(Stored items)
◆ ◆ ◆
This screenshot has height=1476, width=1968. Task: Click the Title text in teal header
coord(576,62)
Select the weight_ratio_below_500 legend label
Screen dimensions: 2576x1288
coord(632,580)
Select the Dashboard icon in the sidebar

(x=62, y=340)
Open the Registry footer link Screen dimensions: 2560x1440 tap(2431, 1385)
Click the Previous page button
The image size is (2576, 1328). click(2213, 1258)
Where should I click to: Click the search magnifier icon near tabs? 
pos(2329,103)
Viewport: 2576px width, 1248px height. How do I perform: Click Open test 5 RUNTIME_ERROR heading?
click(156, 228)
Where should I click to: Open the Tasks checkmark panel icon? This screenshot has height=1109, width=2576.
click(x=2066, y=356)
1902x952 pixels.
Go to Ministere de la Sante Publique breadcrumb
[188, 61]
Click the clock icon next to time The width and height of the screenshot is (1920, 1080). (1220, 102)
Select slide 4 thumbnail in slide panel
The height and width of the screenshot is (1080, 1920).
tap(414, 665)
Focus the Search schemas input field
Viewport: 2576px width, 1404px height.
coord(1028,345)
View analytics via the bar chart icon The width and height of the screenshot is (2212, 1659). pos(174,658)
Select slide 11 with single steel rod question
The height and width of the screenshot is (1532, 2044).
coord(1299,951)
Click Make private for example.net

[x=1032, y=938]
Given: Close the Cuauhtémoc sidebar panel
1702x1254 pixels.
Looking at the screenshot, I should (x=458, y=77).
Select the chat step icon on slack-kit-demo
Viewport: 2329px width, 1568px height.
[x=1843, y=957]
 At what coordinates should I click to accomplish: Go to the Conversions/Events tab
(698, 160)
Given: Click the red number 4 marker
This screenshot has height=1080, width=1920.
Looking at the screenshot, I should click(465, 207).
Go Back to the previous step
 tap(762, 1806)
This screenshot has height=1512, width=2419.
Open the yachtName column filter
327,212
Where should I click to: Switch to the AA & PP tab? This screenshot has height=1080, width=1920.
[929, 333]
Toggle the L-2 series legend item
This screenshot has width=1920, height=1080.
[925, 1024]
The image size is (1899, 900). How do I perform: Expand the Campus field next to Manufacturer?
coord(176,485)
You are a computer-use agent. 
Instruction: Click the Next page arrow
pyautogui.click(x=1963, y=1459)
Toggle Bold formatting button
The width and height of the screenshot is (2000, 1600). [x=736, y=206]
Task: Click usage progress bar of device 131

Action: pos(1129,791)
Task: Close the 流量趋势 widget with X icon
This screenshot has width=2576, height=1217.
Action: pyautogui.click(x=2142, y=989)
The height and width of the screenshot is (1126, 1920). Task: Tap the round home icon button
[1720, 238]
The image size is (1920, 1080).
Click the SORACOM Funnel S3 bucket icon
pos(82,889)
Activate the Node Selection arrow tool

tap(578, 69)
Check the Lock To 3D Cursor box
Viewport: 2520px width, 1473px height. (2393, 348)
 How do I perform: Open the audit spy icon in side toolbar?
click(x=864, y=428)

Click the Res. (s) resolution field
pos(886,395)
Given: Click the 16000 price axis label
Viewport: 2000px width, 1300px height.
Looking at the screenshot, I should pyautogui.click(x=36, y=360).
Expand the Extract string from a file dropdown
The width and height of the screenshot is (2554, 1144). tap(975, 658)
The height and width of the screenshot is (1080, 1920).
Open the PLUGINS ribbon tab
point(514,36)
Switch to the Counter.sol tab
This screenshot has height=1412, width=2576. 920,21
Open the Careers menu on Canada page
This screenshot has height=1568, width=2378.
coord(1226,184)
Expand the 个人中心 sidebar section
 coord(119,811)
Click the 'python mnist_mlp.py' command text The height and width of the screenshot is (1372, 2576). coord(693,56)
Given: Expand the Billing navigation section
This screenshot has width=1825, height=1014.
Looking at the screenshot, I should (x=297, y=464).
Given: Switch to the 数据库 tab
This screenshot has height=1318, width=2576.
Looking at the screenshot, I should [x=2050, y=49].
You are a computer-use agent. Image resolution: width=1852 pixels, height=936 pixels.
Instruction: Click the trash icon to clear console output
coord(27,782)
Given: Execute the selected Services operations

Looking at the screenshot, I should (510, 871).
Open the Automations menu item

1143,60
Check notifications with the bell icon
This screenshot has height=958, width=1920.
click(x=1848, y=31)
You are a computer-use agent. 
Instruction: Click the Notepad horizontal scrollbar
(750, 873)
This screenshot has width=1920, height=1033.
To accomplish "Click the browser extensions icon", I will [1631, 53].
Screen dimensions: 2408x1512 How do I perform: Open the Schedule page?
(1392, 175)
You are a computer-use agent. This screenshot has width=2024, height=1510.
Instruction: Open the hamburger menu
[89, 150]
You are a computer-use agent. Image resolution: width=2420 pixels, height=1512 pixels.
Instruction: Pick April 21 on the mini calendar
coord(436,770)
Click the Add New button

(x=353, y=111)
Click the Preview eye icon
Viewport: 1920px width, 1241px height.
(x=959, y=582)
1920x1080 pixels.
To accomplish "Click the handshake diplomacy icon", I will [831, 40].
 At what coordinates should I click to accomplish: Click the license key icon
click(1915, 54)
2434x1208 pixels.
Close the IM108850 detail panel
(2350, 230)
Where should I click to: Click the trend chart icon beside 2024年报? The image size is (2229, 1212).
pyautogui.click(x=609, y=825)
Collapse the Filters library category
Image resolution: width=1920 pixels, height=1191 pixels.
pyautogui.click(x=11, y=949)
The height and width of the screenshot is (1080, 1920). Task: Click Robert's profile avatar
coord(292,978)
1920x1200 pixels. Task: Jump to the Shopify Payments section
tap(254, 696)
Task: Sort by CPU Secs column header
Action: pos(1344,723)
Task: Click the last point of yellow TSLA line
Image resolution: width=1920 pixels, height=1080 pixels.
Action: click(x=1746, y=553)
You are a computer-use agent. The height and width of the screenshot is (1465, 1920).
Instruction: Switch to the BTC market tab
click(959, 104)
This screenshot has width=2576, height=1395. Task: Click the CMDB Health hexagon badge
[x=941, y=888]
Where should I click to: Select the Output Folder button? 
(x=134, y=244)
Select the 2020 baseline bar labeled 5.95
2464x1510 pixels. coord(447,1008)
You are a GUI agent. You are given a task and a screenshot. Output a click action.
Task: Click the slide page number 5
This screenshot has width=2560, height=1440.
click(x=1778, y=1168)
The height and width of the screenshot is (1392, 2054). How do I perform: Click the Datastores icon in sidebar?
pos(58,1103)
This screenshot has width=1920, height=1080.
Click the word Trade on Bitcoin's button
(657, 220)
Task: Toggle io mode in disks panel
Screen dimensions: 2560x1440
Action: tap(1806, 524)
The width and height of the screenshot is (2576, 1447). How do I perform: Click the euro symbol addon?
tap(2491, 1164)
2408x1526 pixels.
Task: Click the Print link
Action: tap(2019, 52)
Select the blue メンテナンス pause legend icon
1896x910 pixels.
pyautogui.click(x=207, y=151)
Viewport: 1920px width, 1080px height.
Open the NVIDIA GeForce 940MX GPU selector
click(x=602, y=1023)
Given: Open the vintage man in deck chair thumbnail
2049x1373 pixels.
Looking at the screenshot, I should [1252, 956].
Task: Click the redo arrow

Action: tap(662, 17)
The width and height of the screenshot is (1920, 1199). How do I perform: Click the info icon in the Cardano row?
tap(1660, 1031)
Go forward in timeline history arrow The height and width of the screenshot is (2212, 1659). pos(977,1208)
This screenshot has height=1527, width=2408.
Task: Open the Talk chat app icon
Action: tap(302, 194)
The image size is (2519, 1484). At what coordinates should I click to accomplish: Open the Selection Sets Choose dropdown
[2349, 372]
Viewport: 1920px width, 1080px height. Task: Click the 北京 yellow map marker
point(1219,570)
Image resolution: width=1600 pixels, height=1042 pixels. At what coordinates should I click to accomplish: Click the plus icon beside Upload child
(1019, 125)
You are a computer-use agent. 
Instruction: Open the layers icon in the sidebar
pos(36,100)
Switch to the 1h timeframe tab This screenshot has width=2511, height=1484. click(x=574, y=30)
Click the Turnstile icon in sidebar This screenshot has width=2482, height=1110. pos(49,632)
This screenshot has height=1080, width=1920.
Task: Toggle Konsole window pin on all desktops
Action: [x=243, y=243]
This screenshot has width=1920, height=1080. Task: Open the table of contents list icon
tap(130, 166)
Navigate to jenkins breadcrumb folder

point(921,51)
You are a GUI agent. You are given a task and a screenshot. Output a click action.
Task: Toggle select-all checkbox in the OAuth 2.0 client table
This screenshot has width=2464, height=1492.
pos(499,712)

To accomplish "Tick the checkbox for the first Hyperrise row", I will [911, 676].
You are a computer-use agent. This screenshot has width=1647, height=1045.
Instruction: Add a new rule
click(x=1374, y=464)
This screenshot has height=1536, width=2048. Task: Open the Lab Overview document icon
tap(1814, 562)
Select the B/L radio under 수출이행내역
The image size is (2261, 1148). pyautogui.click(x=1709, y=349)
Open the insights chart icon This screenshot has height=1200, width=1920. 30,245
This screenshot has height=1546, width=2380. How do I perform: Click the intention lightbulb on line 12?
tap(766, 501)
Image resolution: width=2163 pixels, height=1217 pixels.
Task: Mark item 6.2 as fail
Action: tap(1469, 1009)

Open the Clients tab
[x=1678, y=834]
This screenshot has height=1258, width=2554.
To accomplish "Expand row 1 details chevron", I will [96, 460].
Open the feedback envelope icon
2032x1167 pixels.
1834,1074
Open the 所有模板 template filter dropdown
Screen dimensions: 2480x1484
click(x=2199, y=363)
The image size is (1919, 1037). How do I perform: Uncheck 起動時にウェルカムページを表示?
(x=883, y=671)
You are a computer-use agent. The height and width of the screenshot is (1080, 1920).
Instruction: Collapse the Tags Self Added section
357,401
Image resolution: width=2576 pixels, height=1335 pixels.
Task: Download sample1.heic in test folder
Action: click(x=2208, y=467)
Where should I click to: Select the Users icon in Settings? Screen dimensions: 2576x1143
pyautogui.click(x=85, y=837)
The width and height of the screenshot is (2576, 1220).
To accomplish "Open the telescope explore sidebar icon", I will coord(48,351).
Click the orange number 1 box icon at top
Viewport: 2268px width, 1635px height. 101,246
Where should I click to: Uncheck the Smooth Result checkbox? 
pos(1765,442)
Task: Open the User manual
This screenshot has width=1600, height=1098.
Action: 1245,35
◆ ◆ ◆
Exercise details: Reproduce the entries above exactly, but only the lines between the line holding "is (1465, 1920)." and the line holding "Switch to the 1h", inclusive.

Solution to this exercise:
You are a computer-use agent. The height and width of the screenshot is (1465, 1920).
Instruction: Switch to the BTC market tab
click(959, 104)
This screenshot has width=2576, height=1395. Task: Click the CMDB Health hexagon badge
[x=941, y=888]
Where should I click to: Select the Output Folder button? 
(x=134, y=244)
Select the 2020 baseline bar labeled 5.95
2464x1510 pixels. coord(447,1008)
You are a GUI agent. You are given a task and a screenshot. Output a click action.
Task: Click the slide page number 5
This screenshot has width=2560, height=1440.
click(x=1778, y=1168)
The height and width of the screenshot is (1392, 2054). How do I perform: Click the Datastores icon in sidebar?
pos(58,1103)
This screenshot has width=1920, height=1080.
Click the word Trade on Bitcoin's button
(657, 220)
Task: Toggle io mode in disks panel
Screen dimensions: 2560x1440
Action: tap(1806, 524)
The width and height of the screenshot is (2576, 1447). How do I perform: Click the euro symbol addon?
tap(2491, 1164)
2408x1526 pixels.
Task: Click the Print link
Action: tap(2019, 52)
Select the blue メンテナンス pause legend icon
1896x910 pixels.
pyautogui.click(x=207, y=151)
Viewport: 1920px width, 1080px height.
Open the NVIDIA GeForce 940MX GPU selector
click(x=602, y=1023)
Given: Open the vintage man in deck chair thumbnail
2049x1373 pixels.
Looking at the screenshot, I should [1252, 956].
Task: Click the redo arrow

Action: tap(662, 17)
The width and height of the screenshot is (1920, 1199). How do I perform: Click the info icon in the Cardano row?
tap(1660, 1031)
Go forward in timeline history arrow The height and width of the screenshot is (2212, 1659). pos(977,1208)
This screenshot has height=1527, width=2408.
Task: Open the Talk chat app icon
Action: tap(302, 194)
The image size is (2519, 1484). At what coordinates should I click to accomplish: Open the Selection Sets Choose dropdown
[2349, 372]
Viewport: 1920px width, 1080px height. Task: Click the 北京 yellow map marker
point(1219,570)
Image resolution: width=1600 pixels, height=1042 pixels. At what coordinates should I click to accomplish: Click the plus icon beside Upload child
(1019, 125)
You are a computer-use agent. 
Instruction: Open the layers icon in the sidebar
pos(36,100)
Switch to the 1h timeframe tab This screenshot has width=2511, height=1484. click(x=574, y=30)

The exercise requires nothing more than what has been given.